Verizon's original 700mhz LTE network is very congested in a lot of areas, but instead of deploying as many small sites as AT&T, they instead bought that very large chunk of AWS spectrum from cable companies and have it deployed to the majority of their cell sites. In major cities this is a full 40mhz chunk of spectrum (20x20) which theoretically can net you up to 150Mb/s if you have the right device that can use band 4. They also have started re-farming a small portion of their PCS spectrum (10mhz total) in some testing areas (san francisco especially). They will need to densify their network eventually but they sure have done a great job at buying an ample amount of time.
I personally feel Sprint's current slump all comes down to the Clearwire/WiMax decision. Both Sprint and Verizon were in the same situation when it came to deploy their choices of 4G technologies. They both operated CDMA/EVDO 3G networks which with the revision they were using maxed out around 3.1Mb/s. AT&T was in the middle of deploying their HSPA/HSPA+, what they now call "4G" (not to be confused with LTE). Verizon and Sprint did not have the option of this transition period of significantly higher speeds that was not LTE or WiMax. Surprisingly Verizon got this right. They obtained a nationwide chunk of 700mhz block c (band 13) spectrum for their initial LTE network they started deploying in early 2011. This is the same spectrum that has the open access rules attached to it that made them back down on throttling on their LTE network. The sheer speed at which they deployed this LTE spectrum was just ridiculously fast. Right now they have 99% of their entire 3G footprint covered with that layer of LTE while AT&T's national map is still nowhere close to Verizon in terms of overall LTE deployment covering their entire legacy networks.

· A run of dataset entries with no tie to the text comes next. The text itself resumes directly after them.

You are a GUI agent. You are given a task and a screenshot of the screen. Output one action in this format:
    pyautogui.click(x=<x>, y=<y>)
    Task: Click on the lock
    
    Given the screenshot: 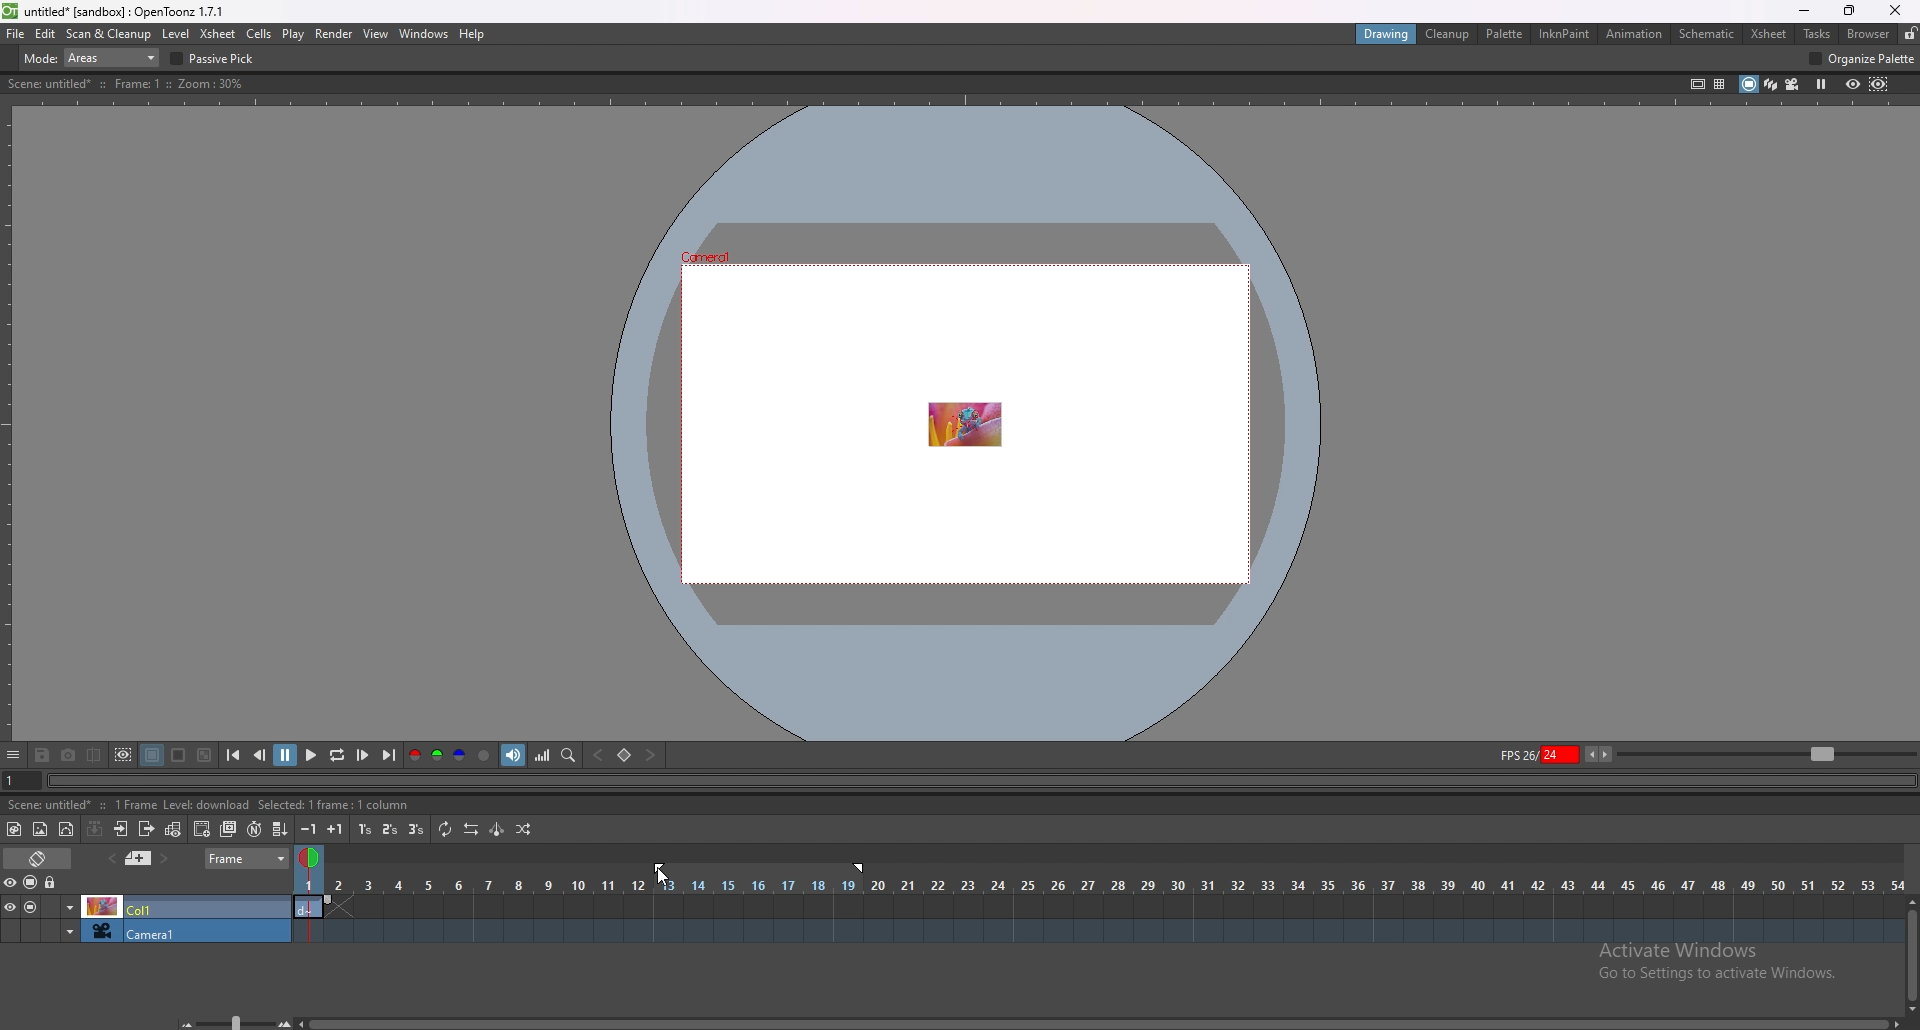 What is the action you would take?
    pyautogui.click(x=52, y=882)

Meanwhile Sprint went ahead with WiMax and we all know how that unfolded. I hope they can recover as 4 national carriers is always going to be better than 3 competition wise, but I just don't see it happening for potentially years from now.
In terms of network, Verizon got it 100% right the entire time. AT&T struggled in ~2009 with the iPhone and recovered but is feeling the effects of congestion but they are countering with tons of small cell sites. Verizon has congestion on the band 13 LTE deployment, but band 4 is helping with that. T-Mobile's LTE deployments are great, but they are still focusing on expanding into more rural areas. Sprint is working on their Spark network, and where you can get it, it's good, but they just are moving so damn slow I don't know if it will be fast enough in the long run.